More Cubans are coming to the US by sea than at any time since the 1990s

US Coast Guard crews have intercepted more than 6,000 Cubans since last October, according to the agency, the most in a single event since the 1990s.

“We’ve seen this before. It’s a natural phenomenon. However, it’s very worrying for us to see the increase and that we’re seeing more people on ships that aren’t doing so well, putting a significant number of these people in a very dangerous risk of losing their lives,” said Walter Slosar. Senior patrol officers of the Miami Sector.

Cubans have been fleeing the island for years, but recent unrest, persecution and shortages of basic goods have prompted more to leave.

“Individuals have come forward with stories of persecution by the local government for not being able to participate in certain events, for not agreeing with the local and communist politics of the island. It’s not just them, but many stories of family members, friends.” apprehended, arrested for minor, non-criminal offenses,” said David Claros, director of Immigration Legal Services at Church World Service, adding that he is hiring more staff to meet the demand.

Patrols here are complicated by varying terrain and require coordination between land, air and sea agencies. CNN has recently embedded with US Customs and Border Protection Air and Maritime Operations, the US Border Patrol and the Coast Guard.

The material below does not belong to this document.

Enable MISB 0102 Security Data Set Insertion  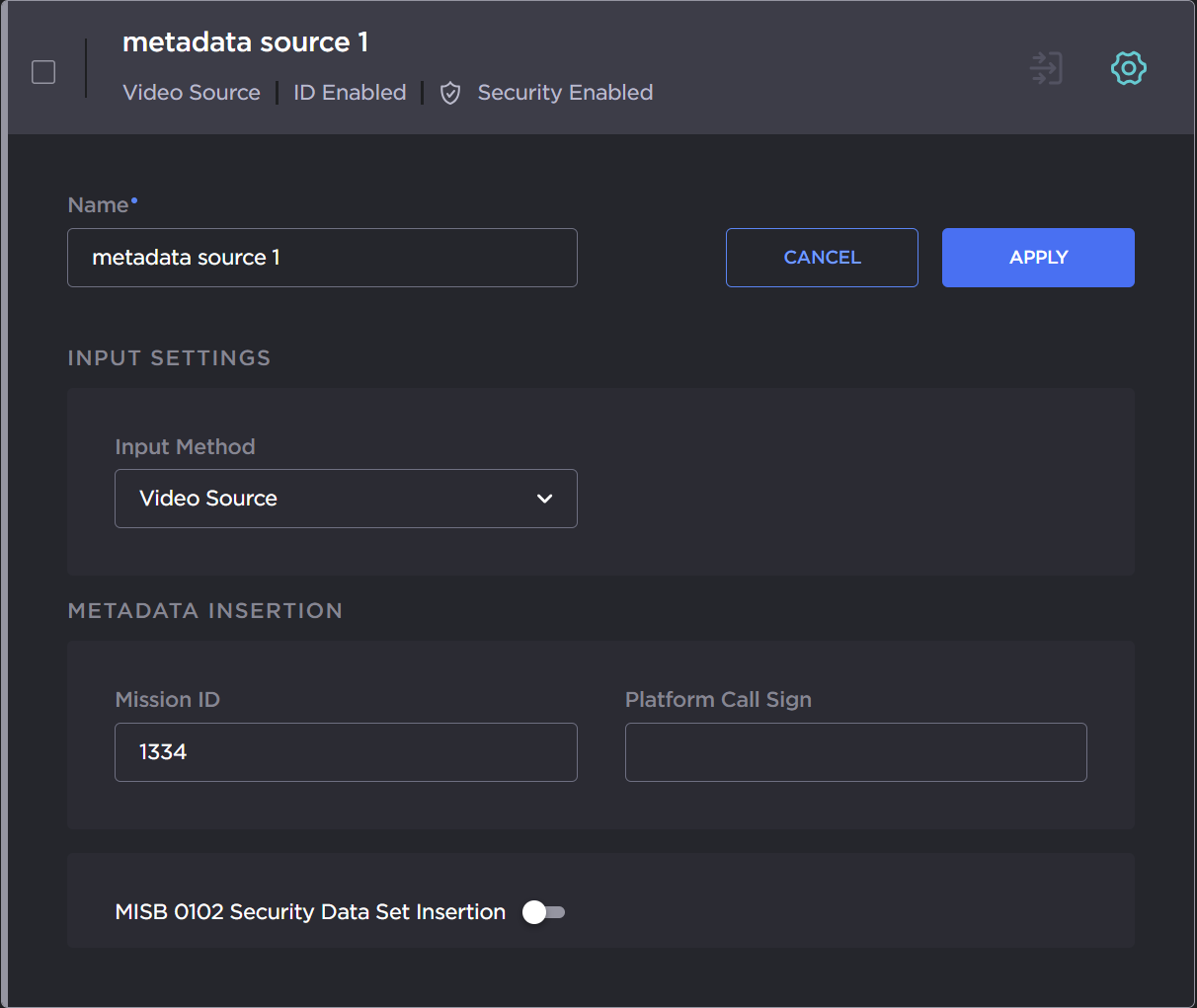[x=542, y=912]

The agencies will work together to identify and interdict migrants so they can be repatriated. If they make it to land, however, they are placed under Border Patrol custody.

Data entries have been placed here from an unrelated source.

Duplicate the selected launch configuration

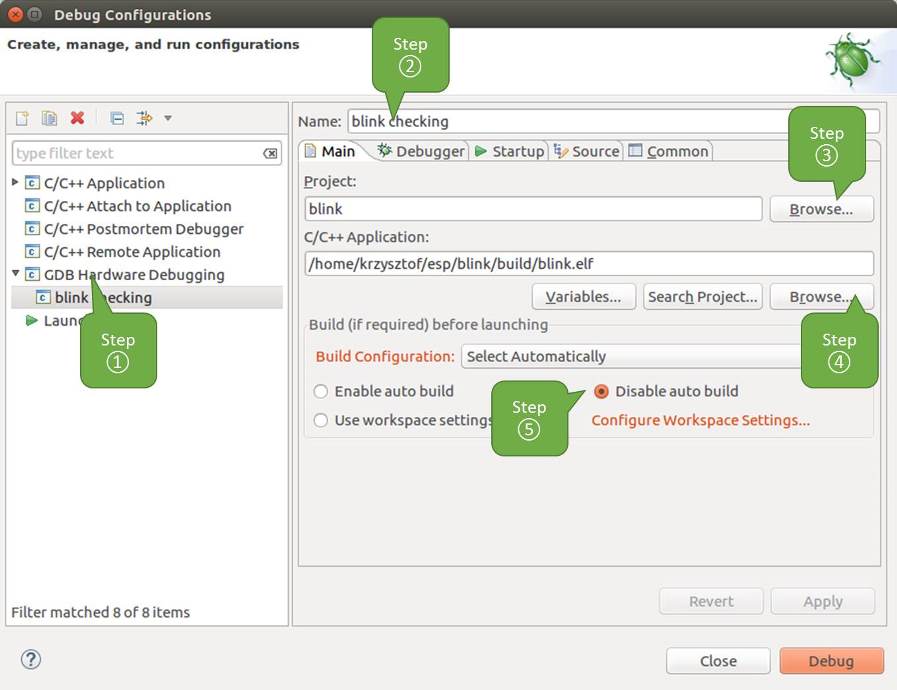point(48,118)
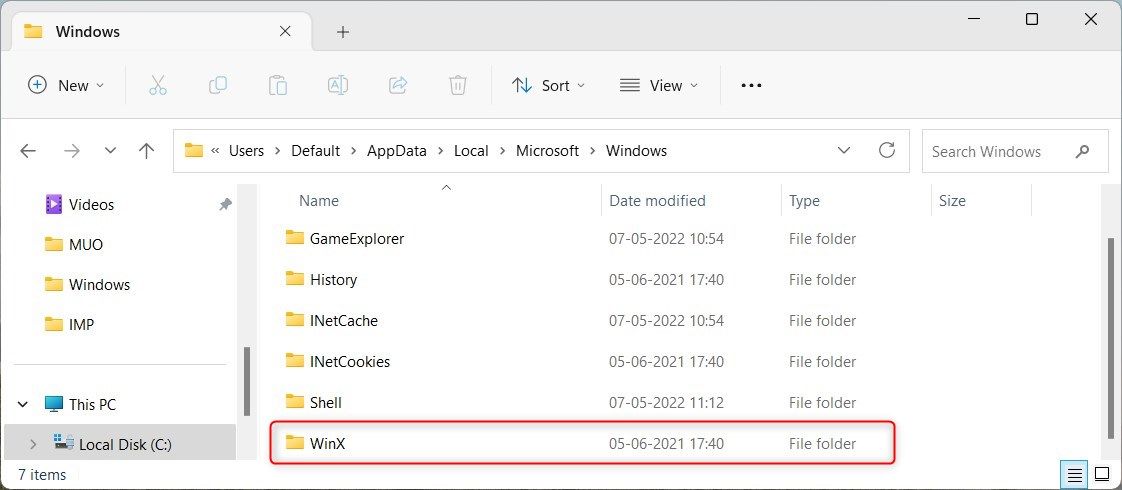Collapse the This PC tree node
Viewport: 1122px width, 490px height.
pos(23,405)
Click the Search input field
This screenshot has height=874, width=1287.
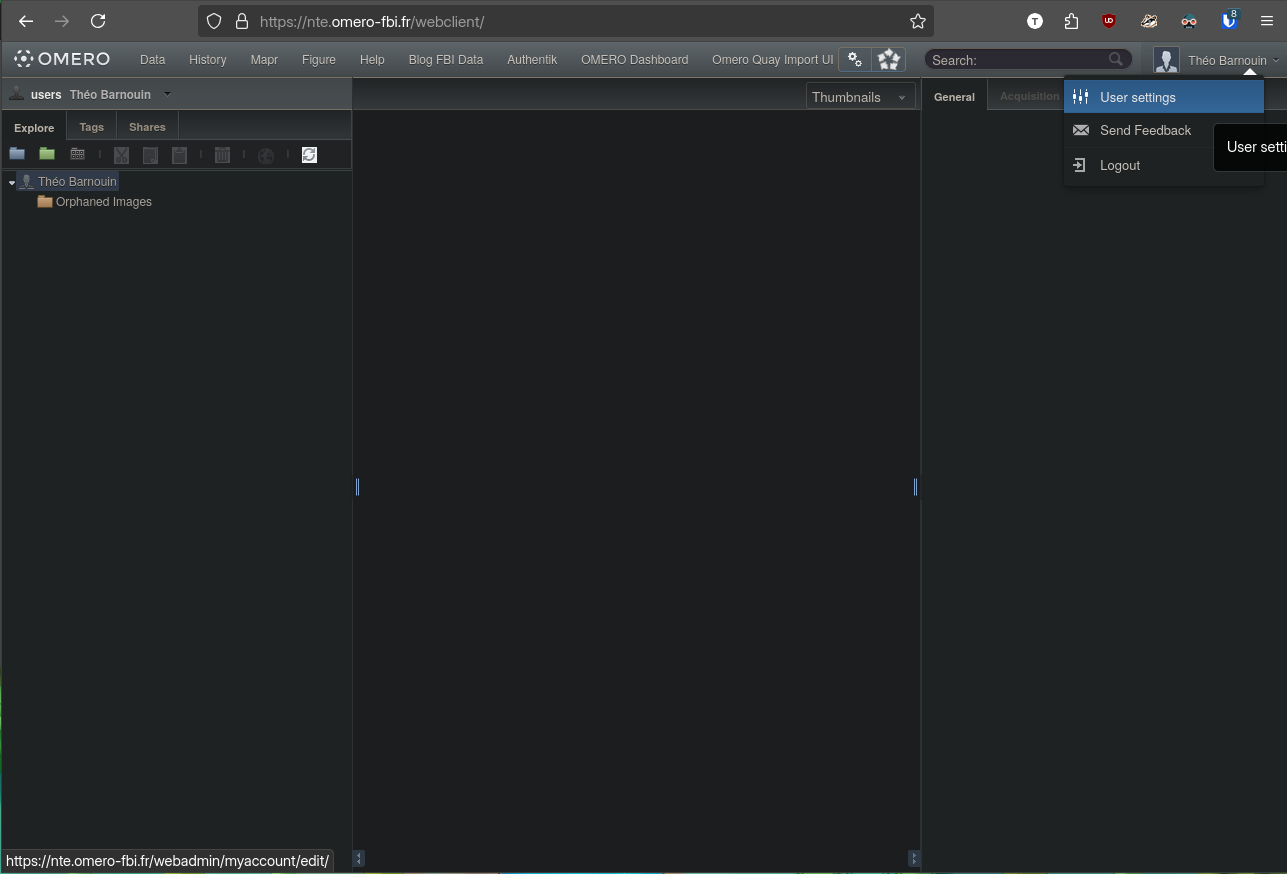pos(1018,60)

As the Coast Guard tries to intercept migrants before they reach US shores, thousands have come ashore. So far this year, border officials have made nearly 3,600 arrests in the Miami Sector, which covers more than 1,200 miles of Florida coastline, up from just over 1,000 last year.

Authorities are encountering a wide range of vessels at sea and on land, from surfboards tied together to boats with limited supplies and no navigation systems, often for a days-long journey. Just an hour into a Coast Guard patrol, the crew spotted a vessel with about eight people in the sea.

And they are not only Cubans. Officials are grappling with a growing number of Haitian migrants traveling by sea. The Coast Guard has responded to incidents involving large vessels carrying dozens, if not hundreds, of Haitian migrants, putting those on board at great risk.

“The conditions on board were horrible,” said Coast Guard maritime interdiction agent Mark Lamphere, recalling a vessel that washed up on the Florida coast earlier this year.

“There were reports of injured people in the helmet, so I had to jump down and it was obvious that I was standing alone,” he said. Two hundred of them gathered there, defecating and urinating where they are standing.”

Slosar has accepted the request for resources to deal with new trends.

“We’re all working with limited resources, and when we come across these people, you don’t know who’s on that boat. It’s our job to understand who’s coming into the country. It takes time for our agents to come in and take care of them, make sure they’re healthy and clean and fed and that they are safe and then identify exactly who they are,” he said.